Agora podemos ver Machado de Assis como nunca vimos antes. Ver a sua obra como um todo articulado e poder perceber com clareza, então, temas dominantes, recursos de composição e processos criativos que antes era difícil de ver concentrados em apenas alguns textos, os mais conhecidos, os mais estudados, os mais comentados e aqueles nos quais se concentravam, sobretudo, a nossa formação na escola e na universidade.
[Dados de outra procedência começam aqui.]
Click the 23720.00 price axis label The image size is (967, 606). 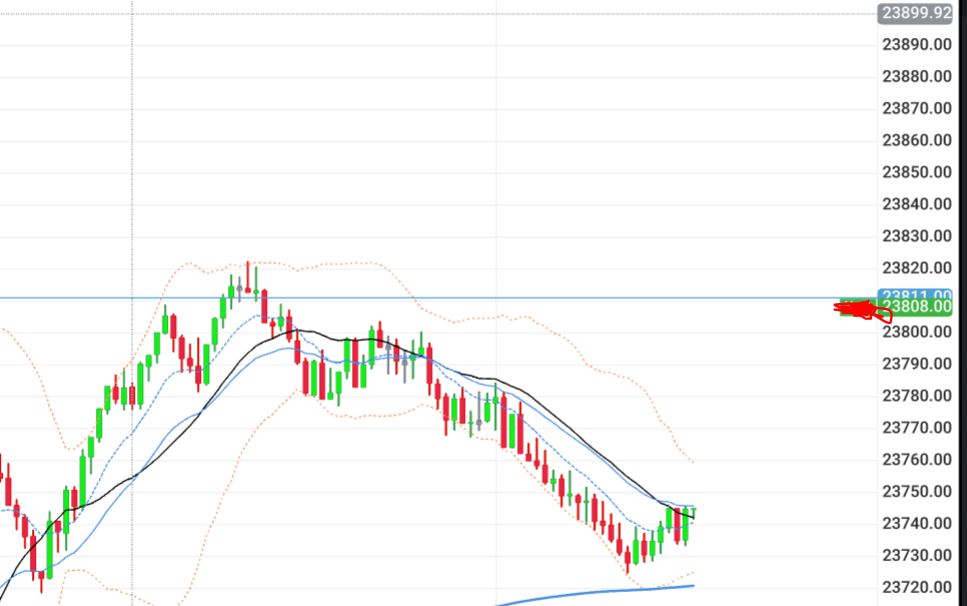[x=915, y=587]

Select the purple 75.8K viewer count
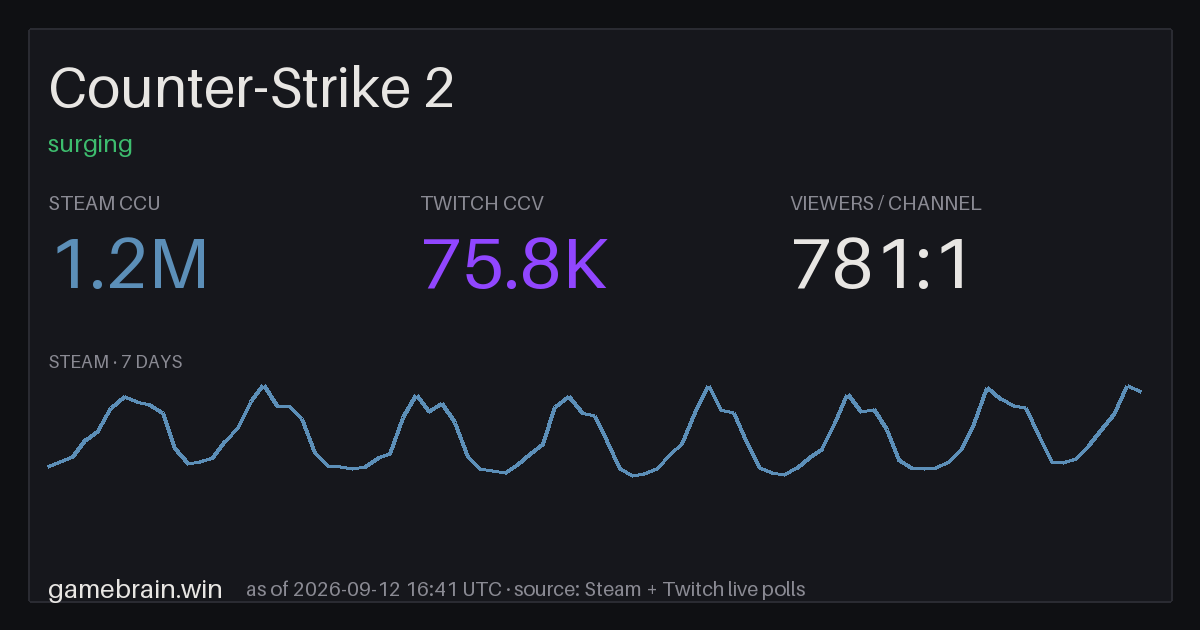pos(514,264)
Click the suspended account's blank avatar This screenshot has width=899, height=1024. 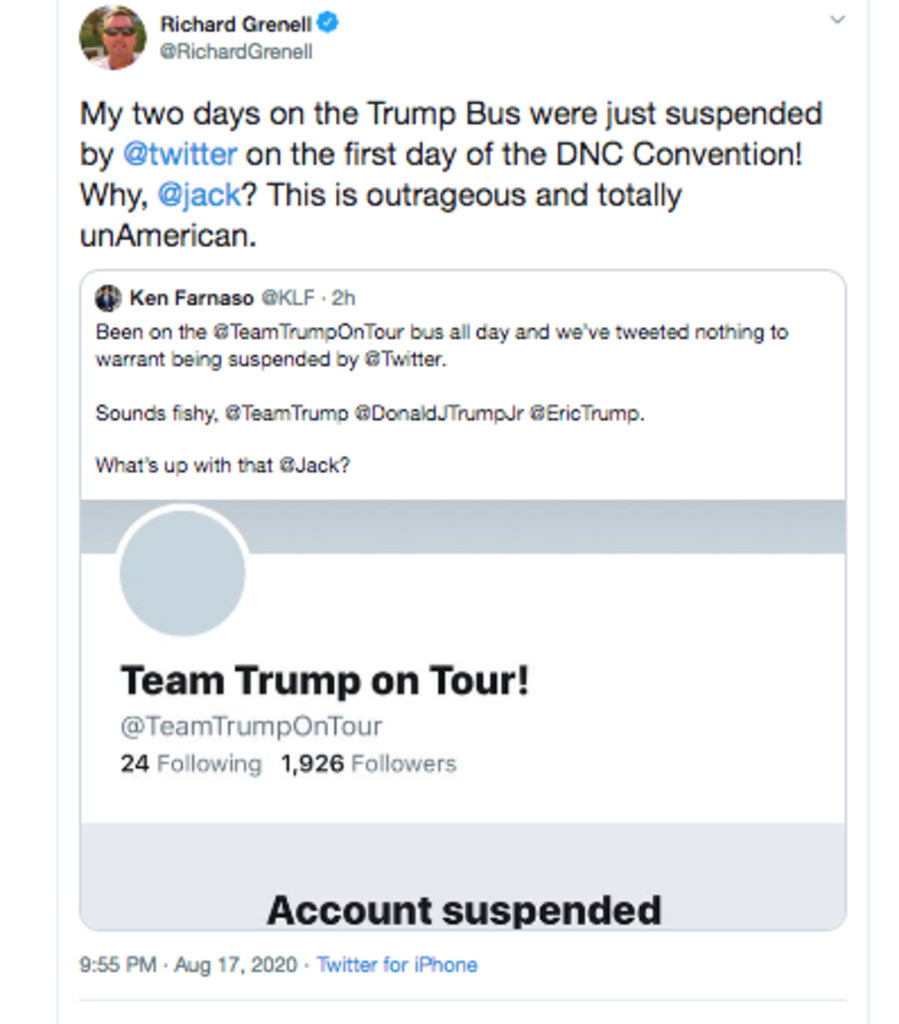click(x=182, y=572)
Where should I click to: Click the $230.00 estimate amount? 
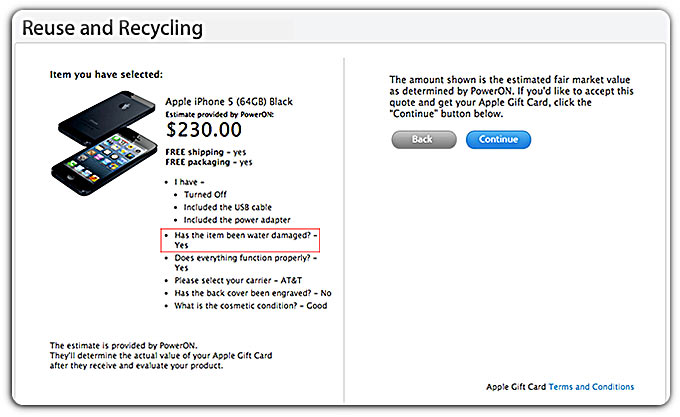[x=204, y=129]
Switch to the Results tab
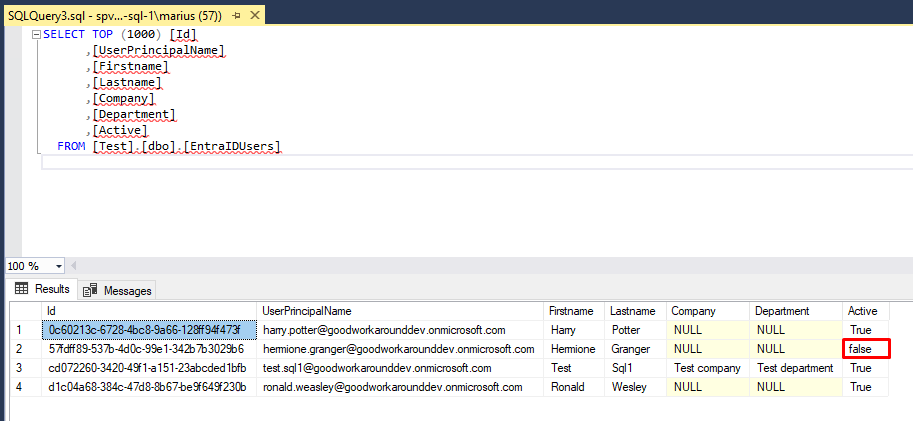The width and height of the screenshot is (913, 421). coord(42,289)

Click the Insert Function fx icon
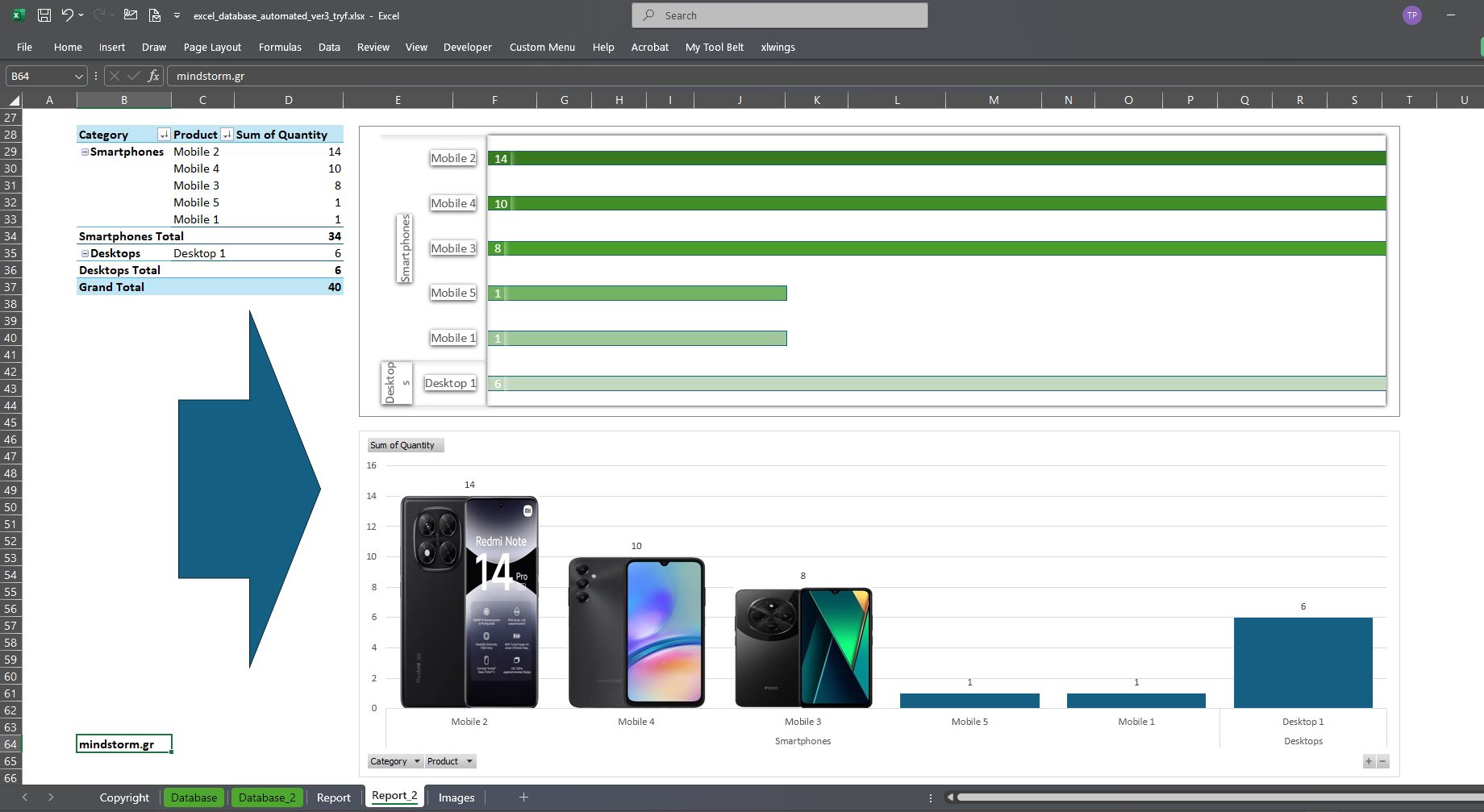click(x=153, y=76)
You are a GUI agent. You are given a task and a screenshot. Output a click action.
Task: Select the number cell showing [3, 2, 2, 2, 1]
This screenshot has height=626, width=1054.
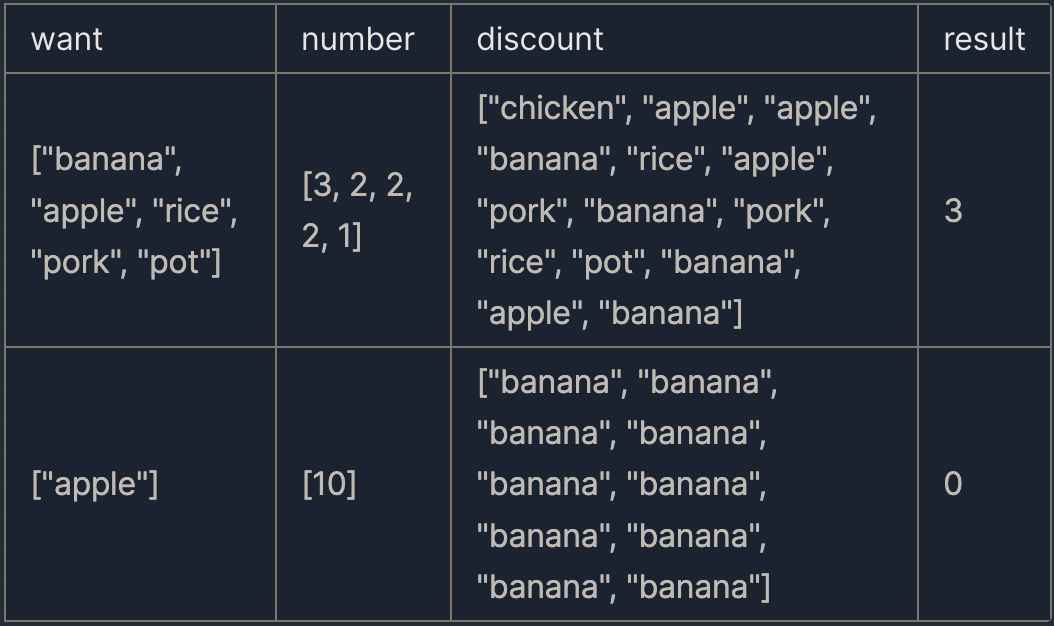point(363,210)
Obviamente, nesse nosso limite de tempo não dá para compor esse painel. Eu vou tentar caracterizar só por meio de um exemplo o modo como essa abertura de perspectiva dos estudos mais recentes sobre o Machado acabou permitindo que se veja com novos olhos algo que, de forma concentrada, nunca seria visto. Por exemplo, o modo como o Machado trabalha com três fórmulas clássicas, que são: os apólogos, as fábulas e as parábolas. Elas se espalham por igual. Se ficamos apenas nos romances, não fica tão claro como esse é o instrumento com o qual ele compõe a sua ficção, por assim dizer, os tijolos com que ele faz a arquitetura das suas obras. Mas, se consideramos tudo ao mesmo tempo -os romances, os contos, as crônicas e os textos poéticos e traduções poéticas-, vai ficando imensamente claro como a sua ficção, a sua produção literária, se organiza em função desses pequenos fragmentos, desses pequenos textos que são os apólogos, as fábulas e as parábolas.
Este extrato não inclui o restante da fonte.